Figure 2. Effect of c-Src on receptor internalization. EGF receptor dimerization, activation and internalization is depicted. Localized regions of the plasma membrane recruit activated receptors into clathrin-coated pits and invaginate to form clathrin-coated vesicles. Uncoating of the vesicles results in formation of endosomes, from which the receptors continue to signal. C-Src increases both the rate of receptor internalization and the steady-state pool of internalized receptors, thereby increasing opportunities for signaling from the endosome to occur, before the decision is made to degrade the receptor or recycle it to the membrane. Two postulated targets of c-Src in this process are adaptin and dynamin.

How might this scenario contribute to the enhanced cell proliferation seen in cells that overexpress wt c-Src? Recent evidence (95, 96) suggests that EGF/EGFR complexes continue to signal in the endosomal compartment. Bergeron and colleagues (97) have discovered the existence of receptor/Shc/GRB2/SOS complexes in endosomes, which may continue to elicit growth-promoting signals following internalization, perhaps via repeated encounters with Ras at the plasma membrane. By increasing the rate of receptor internalization and the steady state level of internalized receptors, c-Src may promote the frequency of interactions between endosomes and the plasma membrane, thereby augmenting mitogenic and tumorigenic signaling.

The mechanism by which c-Src affects EGFR internalization is at this time unknown, but an examination of the endocytic process yields some possible clues. Ligand-activated EGFR are recruited into clathrin-coated pits by an unknown component of the endocytic pathway. Candidates for such a component are adaptin (98) and GRB-2 (99). c-Src might affect the rate of association between these molecules and the receptor. Another possibility is dynamin (100-102). Dynamin is a GTPase that is critical for the formation and release of the endosome from the plasma membrane. Dynamin has also been shown to bind the SH3 domain of c-Src in vitro, raising the possibility that c-Src might interact with dynamin in vivo. Such evidence has recently been obtained in PC12 cells by Foster-Barber and J. M. Bishop (Personal Communication). These findings lead us to speculate that overexpression of c-Src could result in the activation or recruitment of a larger pool of dynamin than in cells expressing normal levels of c-Src.
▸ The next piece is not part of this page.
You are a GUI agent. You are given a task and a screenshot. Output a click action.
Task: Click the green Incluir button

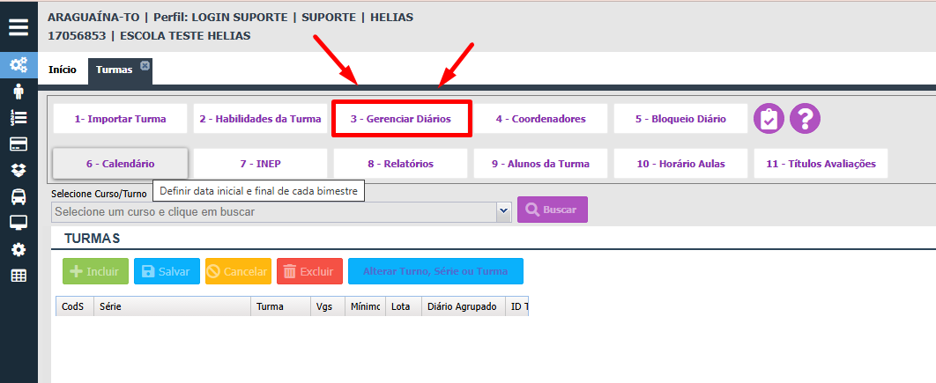click(95, 271)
A third possibility also exists, i.e., that in c-Src overexpressors, the EGFR is internalized by mechanisms not involving clathrin-coated pits. One alternative mechanism is via caveolae - small invaginations of the plasma membrane that have been implicated in the transcytosis of macromolecules across capillary endothelial cells, the uptake of small molecules, interactions with the actin-based cytoskeleton, and the compartmentalization of certain signaling molecules, including G-protein coupled receptors, heterotrimeric G proteins, and members of the Src family of tyrosine kinases (103, 104). Caveolae contain a specific protein, termed caveolin, which is a substrate for v-Src in v-Src transformed cells (105) and has also been found to co-purify with c-Src in normal cells (103, 104, 106, 107). c-Src could potentiate EGF internalization via the unconventional caveolae pathway. Whether under these circumstances caveolae can transmit internal growth signals as is speculated for endosomes is a subject for future investigation. Another consideration should be kept in mind. To date, no evidence exists for a requirement for tyrosine phosphorylation in the caveolin/c-Src interaction or for that matter in the dynamin/c-Src interaction, yet the catalytic activity of c-Src is required for enhanced receptor internalization and complex accumulation. This scenario leaves open the possibility that an unidentified substrate(s) of c-Src is also critical for these events.